§ Exercise directions:
Reproduce exactly, and only, the lines below from the one containing "Instruction: Click the Attach paperclip icon" through the one containing "Task: Sort by the Last Modified column header".

- - -

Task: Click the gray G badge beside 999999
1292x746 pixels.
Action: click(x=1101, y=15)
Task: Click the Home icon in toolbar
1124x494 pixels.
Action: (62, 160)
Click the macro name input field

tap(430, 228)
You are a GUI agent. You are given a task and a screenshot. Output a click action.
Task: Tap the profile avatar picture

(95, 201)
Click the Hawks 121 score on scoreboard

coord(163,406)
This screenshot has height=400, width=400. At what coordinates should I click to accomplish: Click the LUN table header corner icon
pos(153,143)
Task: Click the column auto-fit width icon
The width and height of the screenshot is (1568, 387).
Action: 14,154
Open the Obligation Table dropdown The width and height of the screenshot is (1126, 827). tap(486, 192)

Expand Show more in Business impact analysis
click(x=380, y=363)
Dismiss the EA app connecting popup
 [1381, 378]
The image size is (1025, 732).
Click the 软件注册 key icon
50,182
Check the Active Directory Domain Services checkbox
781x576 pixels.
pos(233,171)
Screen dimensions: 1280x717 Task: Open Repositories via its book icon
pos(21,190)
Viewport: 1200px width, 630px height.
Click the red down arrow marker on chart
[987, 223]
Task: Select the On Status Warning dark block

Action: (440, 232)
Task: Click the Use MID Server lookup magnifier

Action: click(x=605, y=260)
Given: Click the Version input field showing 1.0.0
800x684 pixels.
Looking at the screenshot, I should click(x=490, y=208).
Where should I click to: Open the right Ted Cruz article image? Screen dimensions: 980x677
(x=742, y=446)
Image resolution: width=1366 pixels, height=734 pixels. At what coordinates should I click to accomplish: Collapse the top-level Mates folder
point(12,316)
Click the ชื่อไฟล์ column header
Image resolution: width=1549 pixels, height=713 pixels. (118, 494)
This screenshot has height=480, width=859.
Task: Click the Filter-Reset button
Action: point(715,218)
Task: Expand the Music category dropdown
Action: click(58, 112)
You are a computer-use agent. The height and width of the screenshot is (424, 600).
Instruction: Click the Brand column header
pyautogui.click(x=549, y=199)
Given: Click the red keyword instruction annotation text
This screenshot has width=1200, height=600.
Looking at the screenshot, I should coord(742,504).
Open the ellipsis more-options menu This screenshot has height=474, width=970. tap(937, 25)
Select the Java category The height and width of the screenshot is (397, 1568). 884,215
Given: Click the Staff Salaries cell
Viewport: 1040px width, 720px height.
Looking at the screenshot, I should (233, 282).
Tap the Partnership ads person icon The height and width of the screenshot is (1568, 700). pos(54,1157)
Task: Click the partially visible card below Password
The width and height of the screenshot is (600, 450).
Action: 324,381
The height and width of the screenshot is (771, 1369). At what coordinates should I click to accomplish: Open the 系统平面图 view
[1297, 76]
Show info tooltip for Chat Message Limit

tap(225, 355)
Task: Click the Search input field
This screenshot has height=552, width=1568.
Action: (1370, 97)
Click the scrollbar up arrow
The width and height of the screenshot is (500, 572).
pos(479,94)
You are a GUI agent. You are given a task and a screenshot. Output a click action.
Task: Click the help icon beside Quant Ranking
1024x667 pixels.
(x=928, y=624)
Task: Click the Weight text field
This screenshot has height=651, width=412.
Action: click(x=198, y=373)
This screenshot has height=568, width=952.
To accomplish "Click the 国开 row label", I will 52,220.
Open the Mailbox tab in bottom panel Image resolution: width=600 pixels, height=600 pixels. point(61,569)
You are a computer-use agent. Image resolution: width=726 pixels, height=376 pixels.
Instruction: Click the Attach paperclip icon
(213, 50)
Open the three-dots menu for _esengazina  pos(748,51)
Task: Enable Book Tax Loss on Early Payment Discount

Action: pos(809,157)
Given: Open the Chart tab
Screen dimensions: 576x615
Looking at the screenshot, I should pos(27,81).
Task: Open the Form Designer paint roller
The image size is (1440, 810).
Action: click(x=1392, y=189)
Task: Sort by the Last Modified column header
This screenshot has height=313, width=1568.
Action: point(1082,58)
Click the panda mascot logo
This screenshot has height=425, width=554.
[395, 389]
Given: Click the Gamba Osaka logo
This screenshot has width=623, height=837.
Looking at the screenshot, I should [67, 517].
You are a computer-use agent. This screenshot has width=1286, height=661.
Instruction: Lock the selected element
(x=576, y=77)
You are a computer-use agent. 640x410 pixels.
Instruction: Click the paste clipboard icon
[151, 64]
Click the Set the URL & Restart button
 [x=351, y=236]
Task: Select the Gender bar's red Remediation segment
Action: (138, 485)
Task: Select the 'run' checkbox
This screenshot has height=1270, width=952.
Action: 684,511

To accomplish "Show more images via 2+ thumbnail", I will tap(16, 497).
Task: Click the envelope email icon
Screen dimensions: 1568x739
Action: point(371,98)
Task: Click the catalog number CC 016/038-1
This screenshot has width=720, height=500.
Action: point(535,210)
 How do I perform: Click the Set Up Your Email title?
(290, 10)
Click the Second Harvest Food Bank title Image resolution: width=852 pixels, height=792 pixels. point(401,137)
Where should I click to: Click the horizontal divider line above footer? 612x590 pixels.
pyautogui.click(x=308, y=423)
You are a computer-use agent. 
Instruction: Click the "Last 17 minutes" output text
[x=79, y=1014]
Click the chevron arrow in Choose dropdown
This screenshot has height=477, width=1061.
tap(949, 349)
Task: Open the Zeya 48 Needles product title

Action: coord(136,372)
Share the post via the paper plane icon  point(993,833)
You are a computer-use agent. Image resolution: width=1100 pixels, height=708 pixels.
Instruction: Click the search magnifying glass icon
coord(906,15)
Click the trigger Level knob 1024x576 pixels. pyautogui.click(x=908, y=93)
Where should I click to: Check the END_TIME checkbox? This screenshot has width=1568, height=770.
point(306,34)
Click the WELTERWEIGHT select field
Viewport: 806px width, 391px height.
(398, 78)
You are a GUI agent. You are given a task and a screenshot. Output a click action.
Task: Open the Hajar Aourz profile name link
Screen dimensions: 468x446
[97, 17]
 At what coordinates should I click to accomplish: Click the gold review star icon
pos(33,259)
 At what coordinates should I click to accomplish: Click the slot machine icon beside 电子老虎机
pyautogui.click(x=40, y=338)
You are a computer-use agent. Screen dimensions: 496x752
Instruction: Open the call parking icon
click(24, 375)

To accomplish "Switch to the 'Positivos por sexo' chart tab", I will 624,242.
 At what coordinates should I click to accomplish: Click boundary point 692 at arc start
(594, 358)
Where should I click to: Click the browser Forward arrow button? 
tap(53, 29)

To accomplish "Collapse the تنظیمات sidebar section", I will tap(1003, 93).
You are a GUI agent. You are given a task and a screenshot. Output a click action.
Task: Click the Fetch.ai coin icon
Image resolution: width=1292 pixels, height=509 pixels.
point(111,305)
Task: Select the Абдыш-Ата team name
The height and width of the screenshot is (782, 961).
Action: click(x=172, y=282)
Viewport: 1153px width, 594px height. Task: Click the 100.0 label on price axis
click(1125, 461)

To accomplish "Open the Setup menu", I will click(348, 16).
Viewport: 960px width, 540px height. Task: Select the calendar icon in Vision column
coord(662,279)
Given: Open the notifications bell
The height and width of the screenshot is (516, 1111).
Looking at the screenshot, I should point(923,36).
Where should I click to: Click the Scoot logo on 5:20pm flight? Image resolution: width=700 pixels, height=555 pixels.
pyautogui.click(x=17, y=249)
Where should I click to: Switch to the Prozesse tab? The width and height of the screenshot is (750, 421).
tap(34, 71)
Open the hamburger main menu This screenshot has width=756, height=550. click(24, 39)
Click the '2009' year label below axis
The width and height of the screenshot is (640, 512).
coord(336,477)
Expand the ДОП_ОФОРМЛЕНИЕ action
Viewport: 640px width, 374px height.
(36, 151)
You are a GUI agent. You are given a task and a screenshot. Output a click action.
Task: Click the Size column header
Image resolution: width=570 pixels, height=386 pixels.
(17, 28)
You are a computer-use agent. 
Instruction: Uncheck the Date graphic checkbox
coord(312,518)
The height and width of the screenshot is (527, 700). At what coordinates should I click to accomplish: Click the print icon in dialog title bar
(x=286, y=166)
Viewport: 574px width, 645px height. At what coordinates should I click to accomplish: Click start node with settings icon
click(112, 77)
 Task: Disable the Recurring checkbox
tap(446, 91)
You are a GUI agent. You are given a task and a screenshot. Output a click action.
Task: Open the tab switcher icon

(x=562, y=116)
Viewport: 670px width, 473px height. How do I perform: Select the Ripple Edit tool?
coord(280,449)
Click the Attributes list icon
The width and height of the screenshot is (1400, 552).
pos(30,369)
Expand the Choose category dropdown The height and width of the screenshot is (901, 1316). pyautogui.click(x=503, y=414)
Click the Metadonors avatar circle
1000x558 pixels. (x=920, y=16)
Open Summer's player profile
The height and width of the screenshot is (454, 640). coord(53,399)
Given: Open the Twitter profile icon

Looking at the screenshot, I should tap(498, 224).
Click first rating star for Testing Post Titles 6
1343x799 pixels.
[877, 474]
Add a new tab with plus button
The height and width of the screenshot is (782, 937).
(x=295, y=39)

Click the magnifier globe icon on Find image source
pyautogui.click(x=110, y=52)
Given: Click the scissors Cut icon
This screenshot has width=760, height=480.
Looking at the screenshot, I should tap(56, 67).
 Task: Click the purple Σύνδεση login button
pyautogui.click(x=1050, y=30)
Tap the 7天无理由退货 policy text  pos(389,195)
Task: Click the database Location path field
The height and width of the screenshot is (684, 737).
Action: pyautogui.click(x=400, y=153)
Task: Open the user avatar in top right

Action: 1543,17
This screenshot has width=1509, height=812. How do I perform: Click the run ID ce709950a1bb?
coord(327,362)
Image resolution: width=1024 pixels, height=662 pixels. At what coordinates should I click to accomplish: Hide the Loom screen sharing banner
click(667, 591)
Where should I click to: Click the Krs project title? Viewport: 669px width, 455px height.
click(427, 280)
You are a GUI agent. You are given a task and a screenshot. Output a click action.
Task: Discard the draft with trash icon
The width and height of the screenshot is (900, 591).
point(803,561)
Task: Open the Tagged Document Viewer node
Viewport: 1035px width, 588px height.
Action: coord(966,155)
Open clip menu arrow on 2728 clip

- - -

§ Your solution:
Instruction: Click the Attach paperclip icon
(213, 50)
Open the three-dots menu for _esengazina  pos(748,51)
Task: Enable Book Tax Loss on Early Payment Discount

Action: pos(809,157)
Given: Open the Chart tab
Screen dimensions: 576x615
Looking at the screenshot, I should pos(27,81).
Task: Open the Form Designer paint roller
The image size is (1440, 810).
Action: click(x=1392, y=189)
Task: Sort by the Last Modified column header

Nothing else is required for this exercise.